SÃO PAULO - Já que a leitora Délia Guelman lembrou meu encontro com Iasser Arafat, por iniciativa do rabino Henry Sobel, permito-me rememorar um pouco mais dessa história, porque ela diz muitíssimo a respeito de como mudaram os humores.
Foi em janeiro de 1996, apenas dias depois de Arafat ter sido eleito presidente da Autoridade Palestina, rara eleição no mundo árabe dada como "justa e livre" pela comunidade internacional.
Eu cobria a eleição, e Sobel participava de um congresso judaico em Jerusalém. Convidou-me para acompanhá-lo a uma audiência com o líder palestino, em Gaza, com três outros jornalistas.
O inusitado do evento ficou claro na fronteira entre Israel e Gaza. Um jovem soldado perguntou a Sobel o que ele iria fazer em Gaza. O rabino disse que tinha uma audiência com Arafat. "Oh, my God", respondeu o soldado.
Sobel perguntou aos palestinos que vieram nos buscar se deveria tirar o quipá. Disseram que não. Na conversa com Arafat, Sobel diz que a missão de ambos é "segurar nossos radicais e desarmar os espíritos". Arafat responde: "É nossa missão.

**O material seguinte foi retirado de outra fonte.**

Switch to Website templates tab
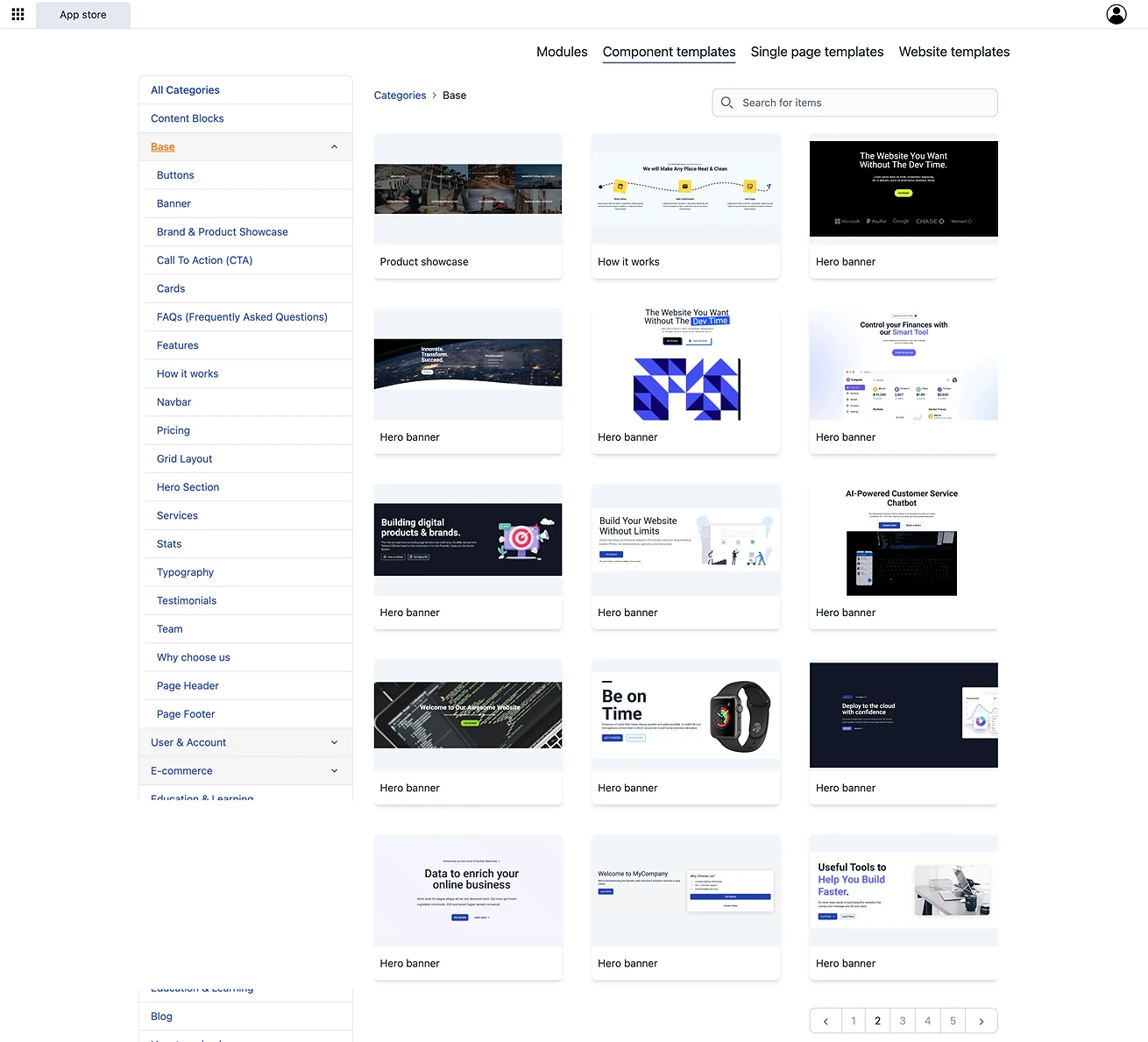Viewport: 1148px width, 1042px height. [953, 52]
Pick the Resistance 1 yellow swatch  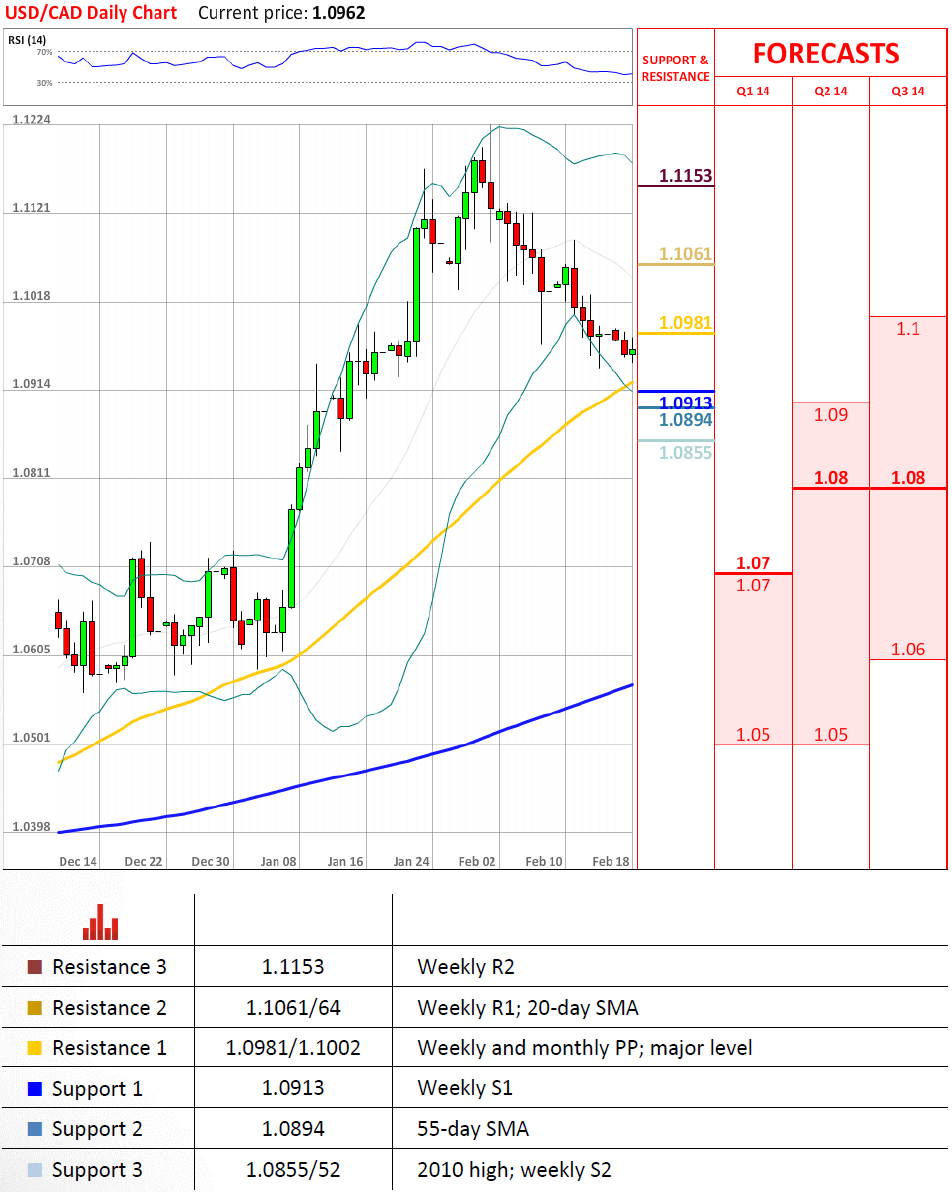[35, 1048]
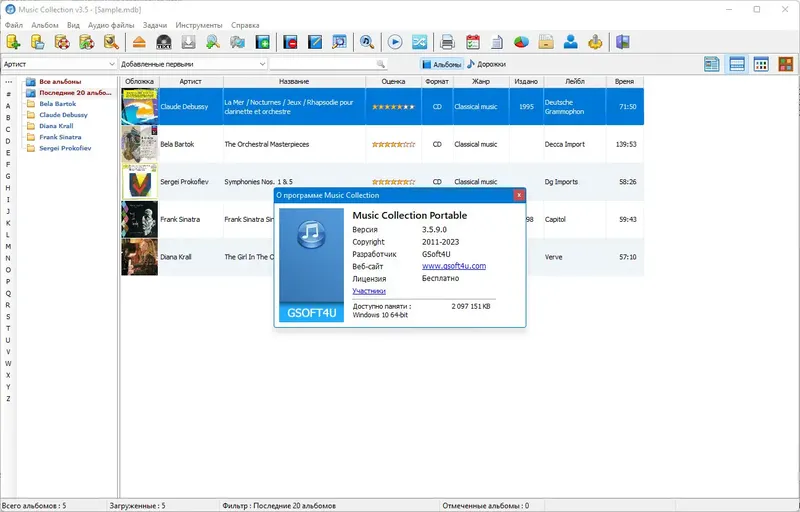Open the Аудио файлы menu

[x=111, y=25]
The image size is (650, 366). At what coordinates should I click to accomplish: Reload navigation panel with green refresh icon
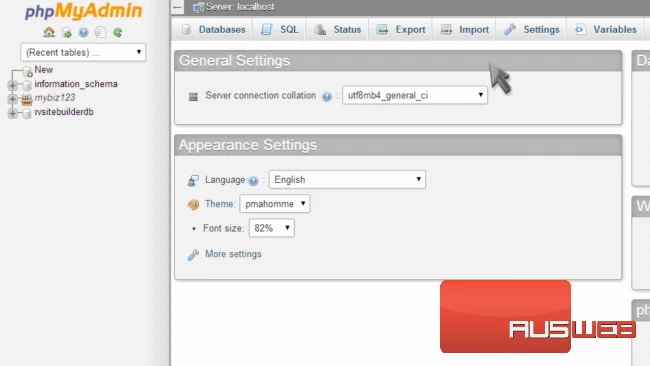coord(118,32)
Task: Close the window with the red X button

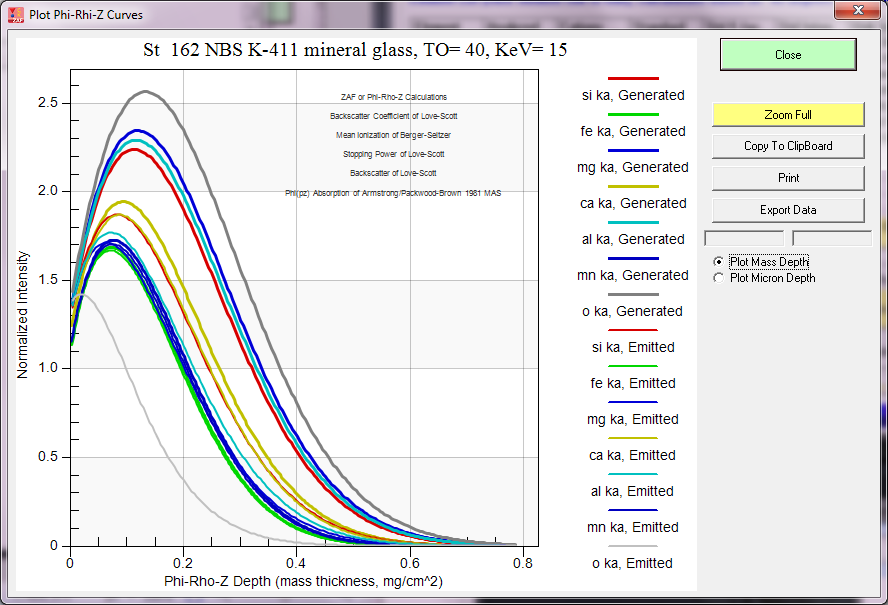Action: [x=857, y=11]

E nós vamos continuar a marcha pela qual meu parceiro Rabin perdeu a vida" (alusão a Yitzhak Rabin, premiê israelense assassinado por radicais judeus).

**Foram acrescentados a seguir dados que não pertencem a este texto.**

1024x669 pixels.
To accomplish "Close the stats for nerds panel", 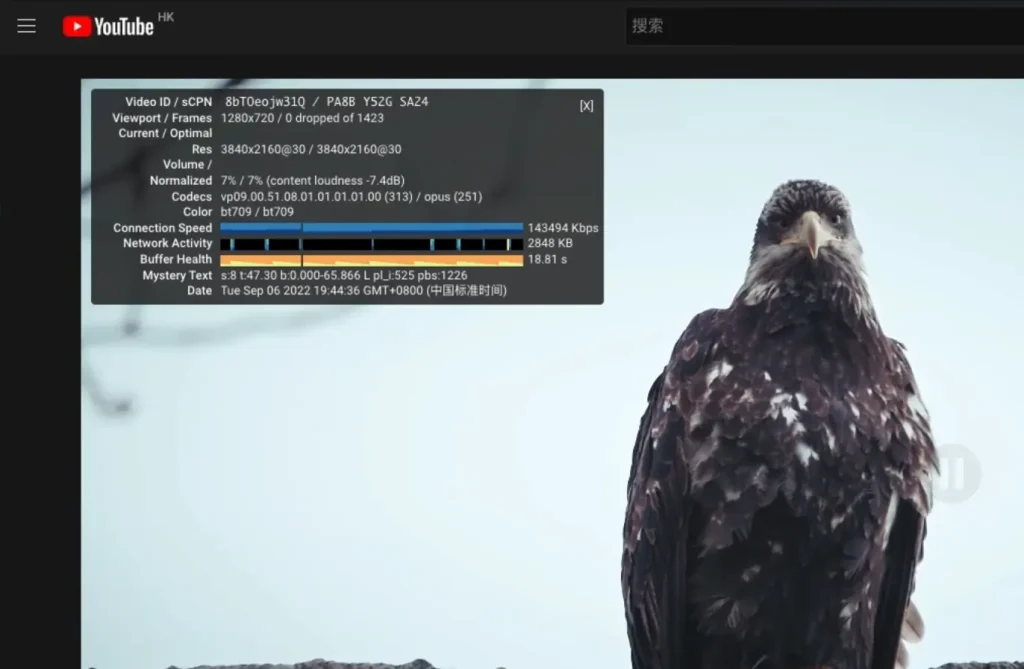I will click(586, 106).
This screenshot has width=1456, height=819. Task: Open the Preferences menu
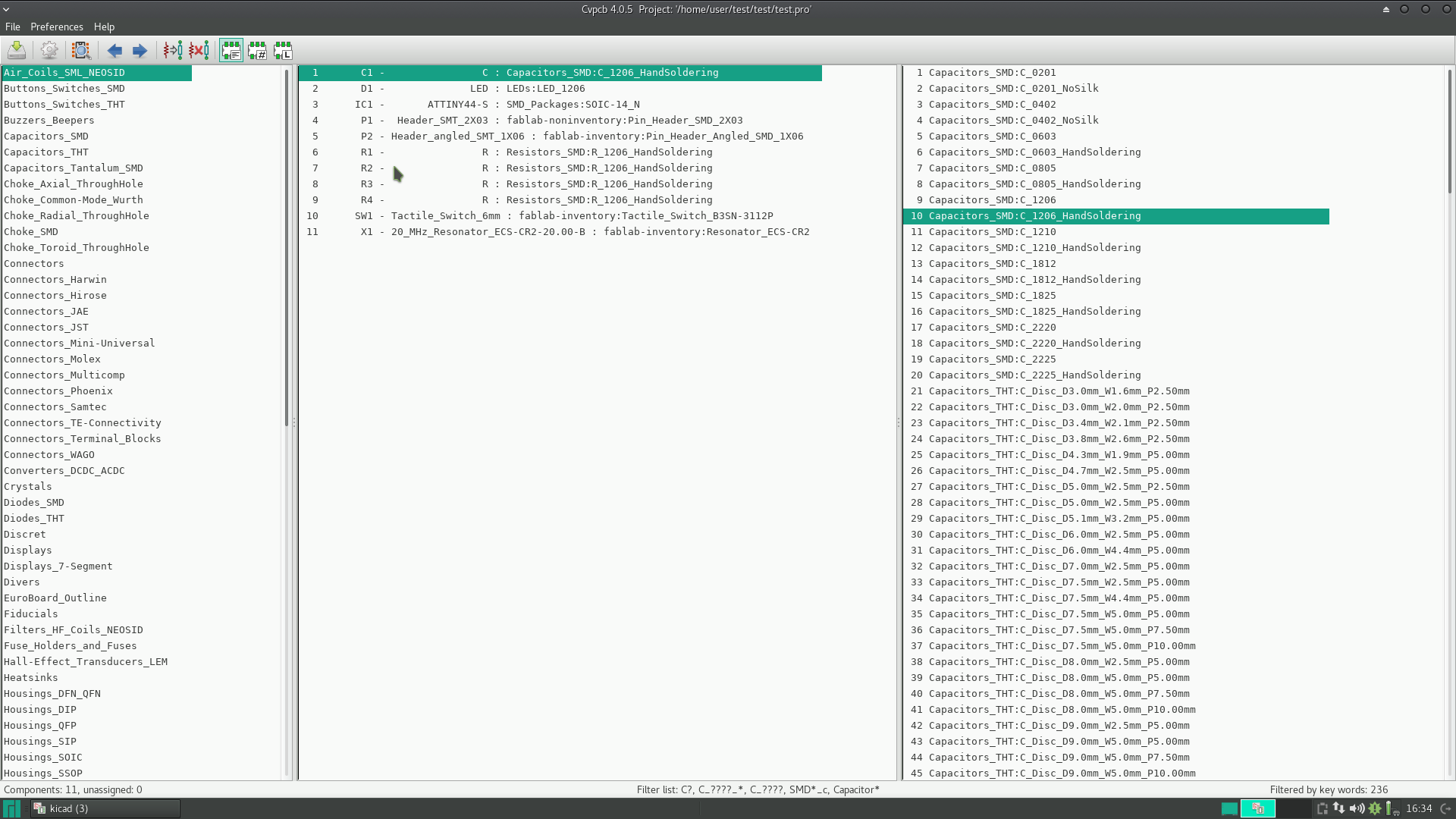[57, 27]
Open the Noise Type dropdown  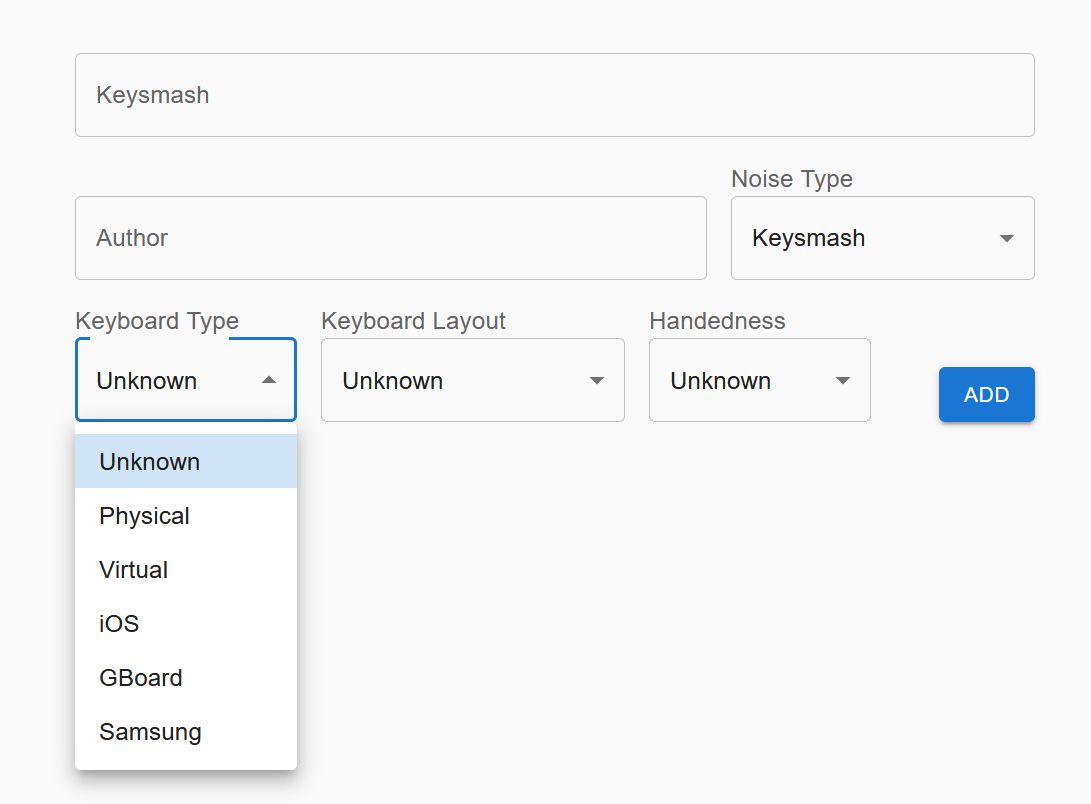click(x=870, y=238)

Terminada a entrevista (o texto integral está na Folha de 25 de janeiro daquele ano), Sobel lê, em hebraico, o Salmo 37. Arafat pede, na saída, para guardar o texto, que diz: "Não se desencoraje com os que fazem o mal/ Porque eles vão desaparecer/ Confie no Senhor/ E Ele fará sua correção brilhar luminosamente como o sol do meio-dia/ Os maldosos perecerão/ Mas aqueles que servem o Senhor herdarão a Terra/ E se deliciarão na abundância de paz".
Pena que nunca mais um rabino e um palestino disseram "amém" como naquela noite em Gaza.